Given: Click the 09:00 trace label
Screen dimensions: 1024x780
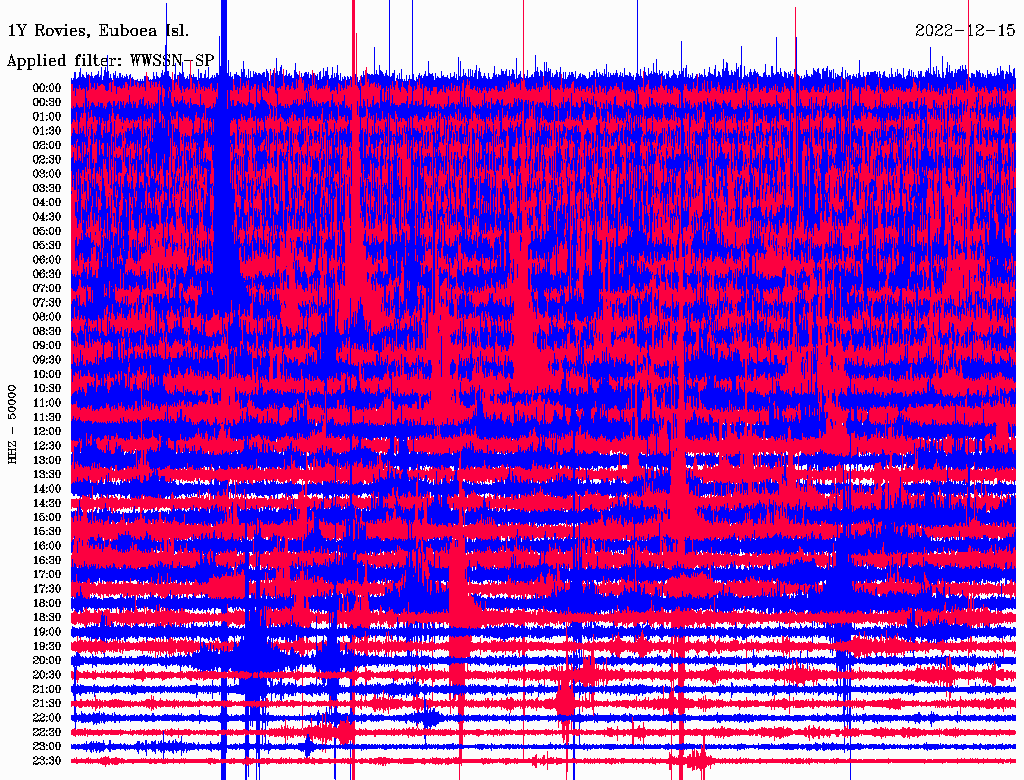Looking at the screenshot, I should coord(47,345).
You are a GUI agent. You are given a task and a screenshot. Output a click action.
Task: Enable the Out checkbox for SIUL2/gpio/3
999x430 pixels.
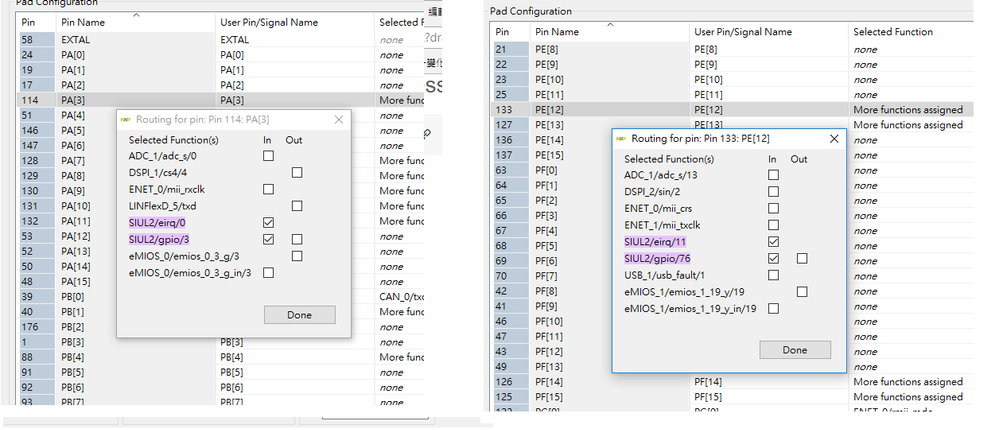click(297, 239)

# # #

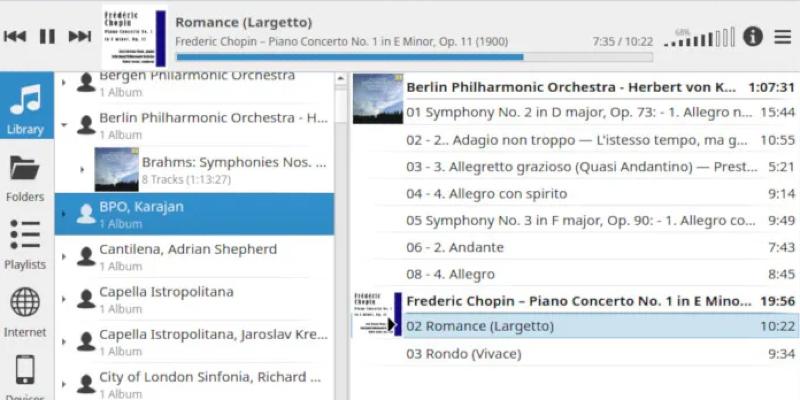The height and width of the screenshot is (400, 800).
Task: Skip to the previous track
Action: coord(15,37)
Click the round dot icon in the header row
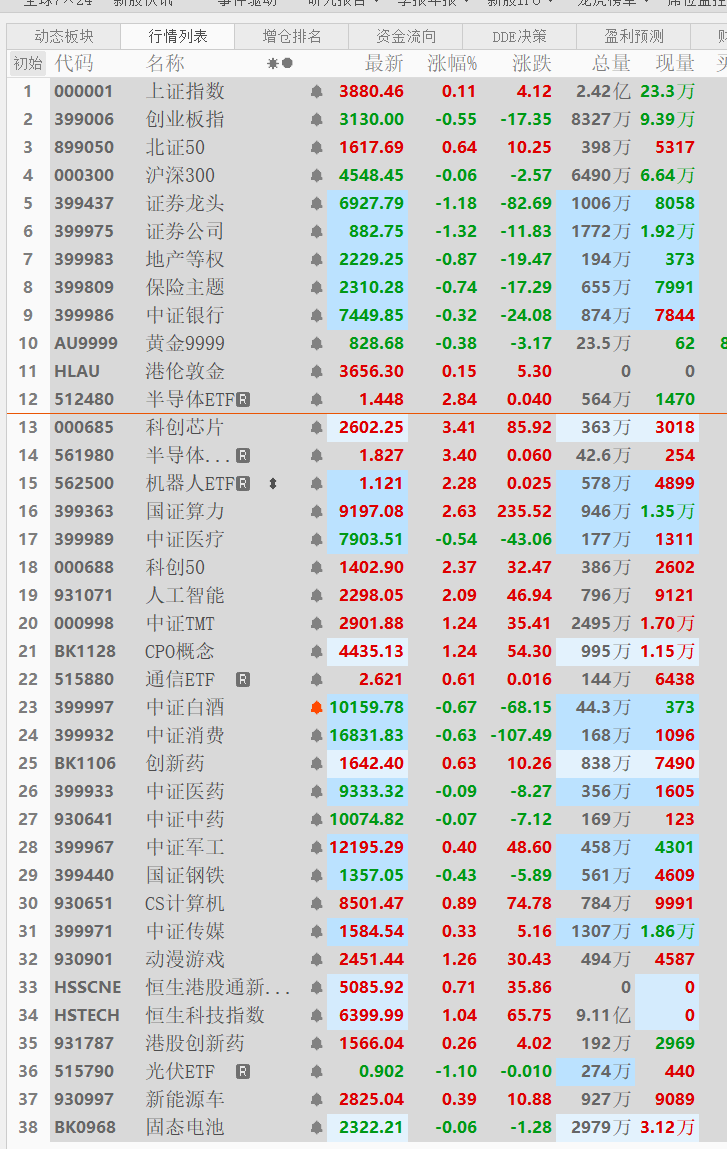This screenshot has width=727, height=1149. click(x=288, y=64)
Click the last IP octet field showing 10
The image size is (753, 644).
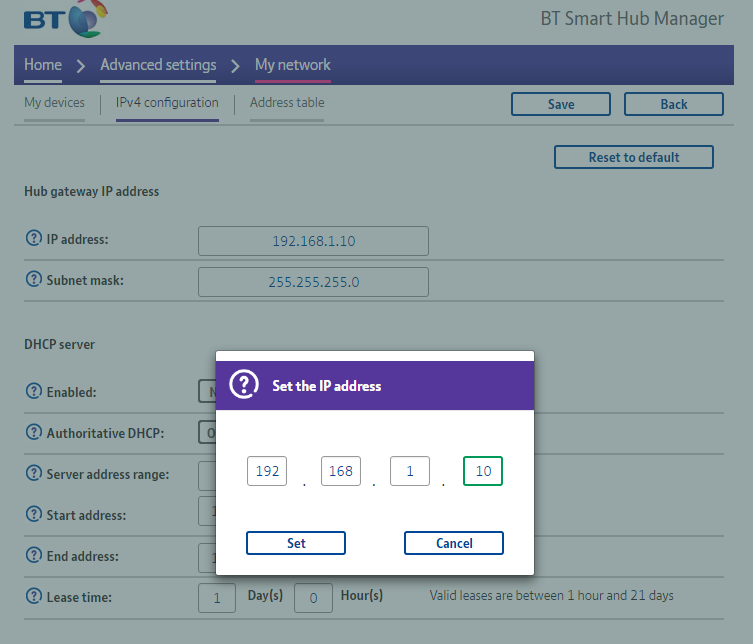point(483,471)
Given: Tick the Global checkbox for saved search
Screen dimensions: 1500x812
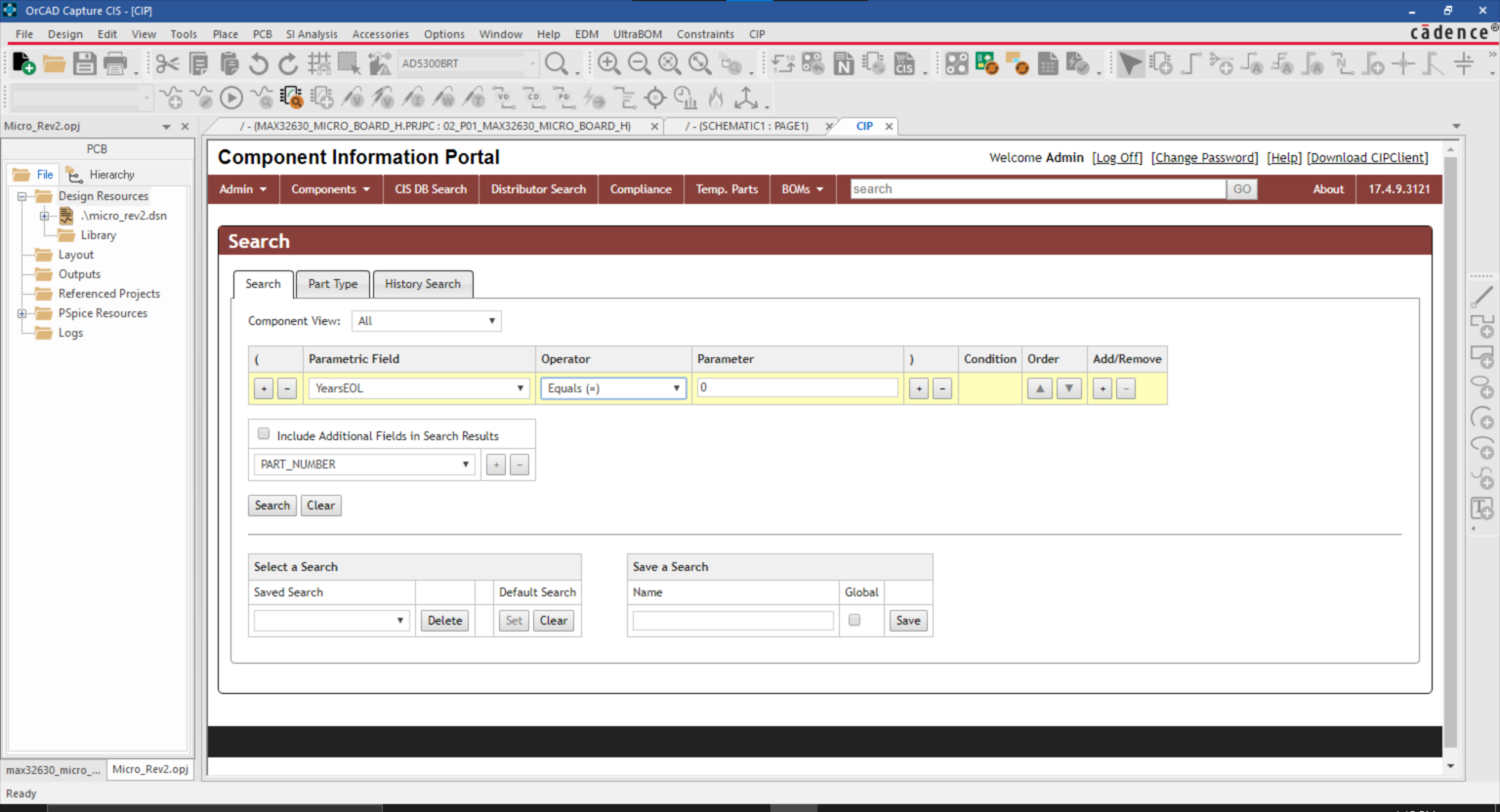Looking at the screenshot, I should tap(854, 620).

# # #

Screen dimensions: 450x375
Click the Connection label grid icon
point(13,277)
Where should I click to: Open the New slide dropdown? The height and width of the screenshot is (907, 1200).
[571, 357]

# # #

> _Exercise details_
Going through the listing above, tally the lines that contain the word "checkbox" and report the total alone.

> _Solution below_
2